**EXCERPT:**
··········

The Ontario Trillium Drug Benefit is similar to OHIP+,5 a program where the government covers drug costs for people without insurance, or with insufficient coverage. Although this sounds like a great solution in theory, the program requires individuals to pay a deductible based on their income. Similarly to OHIP+, it does not cover all medications. Many medications for chronic diseases are omitted and requests for exceptional access are regularly denied. My own medications are among the many denied, regardless of solid evidence proving their efficacy. Being unable to afford medications leaves patients in a difficult situation, especially those without the financial means to pay out-of-pocket. Patients are left asking the question, “How much money is my health really worth?”. It is a question that no one should ask themselves. 

When patients are unable to afford medications, they either decline treatment entirely or may take the medication less often, which is referred to as ‘non-adherence’.  A Canadian survey revealed 8% of Canadians receiving a prescription did not adhere to it due to cost.6 Non-adherence to medications for cost-related reasons is a dual-edged sword. It saves the individual money in the short term but can end up costing the government and potentially the individual more money in the long term. Medication is less effective when not taken as prescribed, usually resulting in the condition being uncontrolled or worsening in severity. This domino effect can ultimately cost the government a significant sum if it increases healthcare use and hospitalizations. The individual can also end up losing more money if they need to miss work due to illness, not to mention that their overall health and quality of life will also suffer.

··········

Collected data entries
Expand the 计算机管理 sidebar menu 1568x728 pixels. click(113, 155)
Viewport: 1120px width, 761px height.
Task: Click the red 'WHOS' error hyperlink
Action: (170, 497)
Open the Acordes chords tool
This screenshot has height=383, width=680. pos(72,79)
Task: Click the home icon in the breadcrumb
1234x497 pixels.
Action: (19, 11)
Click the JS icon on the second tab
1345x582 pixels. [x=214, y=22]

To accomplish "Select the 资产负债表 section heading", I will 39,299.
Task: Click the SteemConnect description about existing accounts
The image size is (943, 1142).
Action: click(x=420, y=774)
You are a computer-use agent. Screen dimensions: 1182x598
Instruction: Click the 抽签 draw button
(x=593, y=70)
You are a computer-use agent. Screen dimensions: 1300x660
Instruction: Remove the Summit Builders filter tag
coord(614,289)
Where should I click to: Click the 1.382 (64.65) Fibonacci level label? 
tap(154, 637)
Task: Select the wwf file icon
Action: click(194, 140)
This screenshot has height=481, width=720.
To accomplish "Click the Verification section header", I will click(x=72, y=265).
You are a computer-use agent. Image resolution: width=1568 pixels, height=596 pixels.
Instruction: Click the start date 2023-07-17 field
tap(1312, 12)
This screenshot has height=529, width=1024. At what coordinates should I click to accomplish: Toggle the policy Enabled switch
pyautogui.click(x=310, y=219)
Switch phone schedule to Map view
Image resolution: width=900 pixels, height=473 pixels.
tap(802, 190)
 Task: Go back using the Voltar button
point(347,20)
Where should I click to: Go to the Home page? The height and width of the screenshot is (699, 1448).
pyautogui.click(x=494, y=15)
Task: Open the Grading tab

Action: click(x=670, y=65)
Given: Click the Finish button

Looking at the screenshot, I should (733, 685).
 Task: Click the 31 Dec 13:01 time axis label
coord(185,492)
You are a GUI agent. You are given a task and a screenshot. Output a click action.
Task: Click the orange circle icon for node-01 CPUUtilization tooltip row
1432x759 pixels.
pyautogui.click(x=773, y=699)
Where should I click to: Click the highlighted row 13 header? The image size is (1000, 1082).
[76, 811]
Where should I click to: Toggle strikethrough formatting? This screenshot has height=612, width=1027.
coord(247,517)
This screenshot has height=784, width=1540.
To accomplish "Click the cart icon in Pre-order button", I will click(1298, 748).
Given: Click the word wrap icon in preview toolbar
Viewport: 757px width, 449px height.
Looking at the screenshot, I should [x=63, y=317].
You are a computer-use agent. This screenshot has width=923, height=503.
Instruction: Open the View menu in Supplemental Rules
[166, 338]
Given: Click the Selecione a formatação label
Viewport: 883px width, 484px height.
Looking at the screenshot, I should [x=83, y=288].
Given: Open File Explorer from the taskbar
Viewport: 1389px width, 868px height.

··········

**TASKS TO COMPLETE:**
1. According to the excerpt on drug coverage, what share of Canadians receiving a prescription did not adhere to it because of cost?
2. Reproduce the stretch of the excerpt on drug coverage from "The Ontario Trillium" through "should ask themselves.".
3. Go on with the excerpt on drug coverage, picking up after its final sentence.

**ANSWERS IN ORDER:**
1. 8%

2.
The Ontario Trillium Drug Benefit is similar to OHIP+,5 a program where the government covers drug costs for people without insurance, or with insufficient coverage. Although this sounds like a great solution in theory, the program requires individuals to pay a deductible based on their income. Similarly to OHIP+, it does not cover all medications. Many medications for chronic diseases are omitted and requests for exceptional access are regularly denied. My own medications are among the many denied, regardless of solid evidence proving their efficacy. Being unable to afford medications leaves patients in a difficult situation, especially those without the financial means to pay out-of-pocket. Patients are left asking the question, “How much money is my health really worth?”. It is a question that no one should ask themselves.

3.
Although it is difficult to estimate the exact cost of non-adherence, there is clearly a significant economic impact.7 Researchers are compiling evidence to prove that eliminating the financial barrier to access medications can lower healthcare-related costs. A recent initiative led by Dr. Nav Persaud at the University of Toronto studied the benefit of providing free medications to patients through a program called ‘CLEAN Meds’ (Carefully seLected and Easy Accessible at No charge Medications) .8 Their study found that patients who received free medications had better adherence and reduced healthcare costs compared to patients who obtained their medications through usual access.8 

Pharmacare can potentially improve medication adherence and health outcomes while also saving the government and taxpayer dollars. However, despite all the potential benefits of Pharmacare, it will be costly to implement. For this reason, it is a highly politicized issue. A 2019 report by the Advisory Council for Pharmacare at Health Canada estimated a cost of 15.3 billion dollars per year to cover prescription medications for all Canadians.1 This is a large sum but a significant investment in preventative healthcare. With an aging population and chronic diseases on the rise, preventative healthcare is exactly where I feel our money should be spent.


  1. Health Canada. A Prescription for Canada: Achieving Pharmacare for All. Ottawa, ON; 2019.
  2. Morgan SG, Leopold C, Wagner AK. Drivers of expenditure on primary care prescription drugs in 10 high-income countries with universal health coverage. Cmaj. 2017;189(23):E794–9.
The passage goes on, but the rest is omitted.